DESCRIPTION of the method:
The DNA Fragmentation Assay allows to determine the amount of DNA that is degraded upon treatment of cells with certain agents, e.g. with TNF-alpha or anti-Fas antibody (IPO-4).

The principle of this assay is:
the cells' DNA is radioactively labeled by growing the cells in presence of 3H-Thymidine so that radioactive 3H-Thymidine is incorporated into the DNA. Then the labeled cells are incubated with or without the DNA fragmentation inducing agent. During this incubation the added agent (e.g. TNF-alpha induces cells to die by apoptosis and consequently the fragmentation of DNA while the DNA of untreated cells remains intact. After incubation (e.g. 48 h) the cells are harvested: during harvesting, the cells are washed out of the wells of the 96 well plate with bidest water: the cells and organelles burst and the cell's DNA is set free. The cell fragments and DNA are passed through a filter membrane (glassfiber). Only particles of smaller than 1,5 µm can pass the filter. So, intact DNA (with a fragment length in the range of milimeters or even centimeters) will not be able to pass the filter but be collected on the filter membrane. DNA that was cleaved/degraded into fragments of about 5000 bp or less will be small enough to pass the pores of the filter and won't be collected on the filter.
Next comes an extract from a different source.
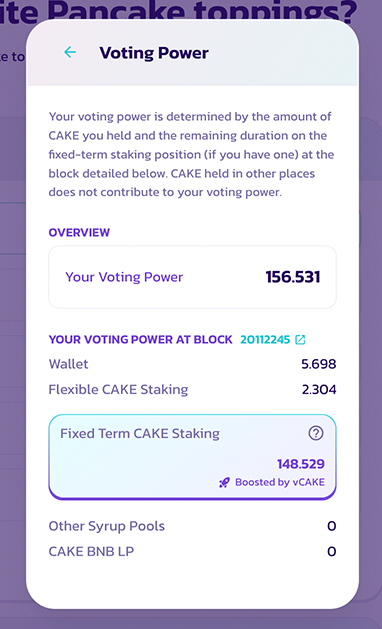Click the rocket icon beside Boosted by vCAKE
The image size is (382, 629).
click(224, 482)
The filter membrane is dryed and the amount of radioactivity (what corresponds to the amount of intact DNA) counted in a scintillation counter. To calculate the percentage of DNA fragmentation you compare the counted radioactivity (counts per minute = cpm) of cells that were not treated with the cpm in cells that were treated with agent:

Fragmentation [%] = [cpm (untreated) - cpm (treated)] / cpm (untreated).


PROCEDURE
  1. In a 25 cm2 flask: incubate cells (about 200 000 cells) for 16h - 24 h in the presence of 2 µCi/ml 3H-Thymidine in 5 ml RPMI complete medium (i.e. 10 µl of 1 µCi/µl stock solution);
  2. Harvest cells (wash two times with RPMI), count cells
  3. Seed 3500 - 5000 cells per wells in 96 well plate (in a volume of 100 µl);
  4. add agent (e.g. TNF-alpha in a volume of 100 µl RPMI or just 100 µl RPMI
  5. Incubate plate for a certain time (e.g. 48h) at 37°C;
  6. Harvest cells: pipet supernatant into another plate, pipet 50 µl of Trypsine/EDTA to the cells, incubate 37°C until all cells are detached, pipet the supernatants back to the corresponding wells containing the detached cells, harvest with harvester;
  7. Add scintillation fluid to the dried filter discs and count the radioacivity with the beta-counter;
  8. Calculate DNA Fragmentation.
CAUTION: Dispose radioactive materials into radioactive waste containers !!!